Integrating Front Door and Azure Container Apps with Private Link

Question

Hi,

I'd like to ensure that the only network traffic that reaches my Azure Container Apps environment are those that have gone through Azure Front Door. This is to ensure that Front Door's Web Application Firewall protects my ACA environment (e.g. an attacker cannot go around Front Door and send requests directly to ACA).

I've seen several ideas posted online, but the most secure idea I have seen is to use Private Link to connect Front Door to an internal ACA's load balancer. This article by a Microsoft employee Chris Bellée on Feb 1, 2023 details a way to connect Front Door to ACA via a Private Link Service resource and the Internal Load balancer that ACA automatically creates. I gave it a try and it does work.
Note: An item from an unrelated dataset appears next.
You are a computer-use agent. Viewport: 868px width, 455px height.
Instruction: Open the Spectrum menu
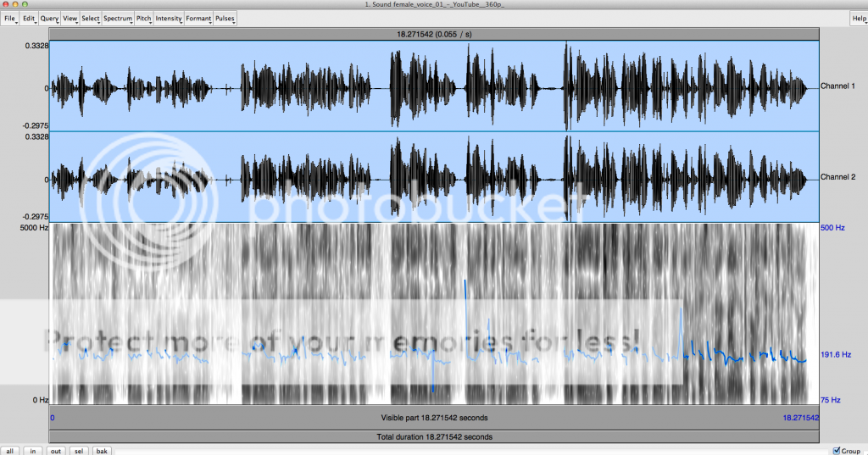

Is connecting Front Door to an internal ACA environment's internal Load Balancer using Private Link an official guidance from Microsoft? Is this approach officially supported by Microsoft? Specifically, is the Internal Load Balancer on which this architecture depends a stable resource that will not be randomly destroyed/recreated (e.g. security patch, Infra-as-Code/ARM/Terraform update, etc...)?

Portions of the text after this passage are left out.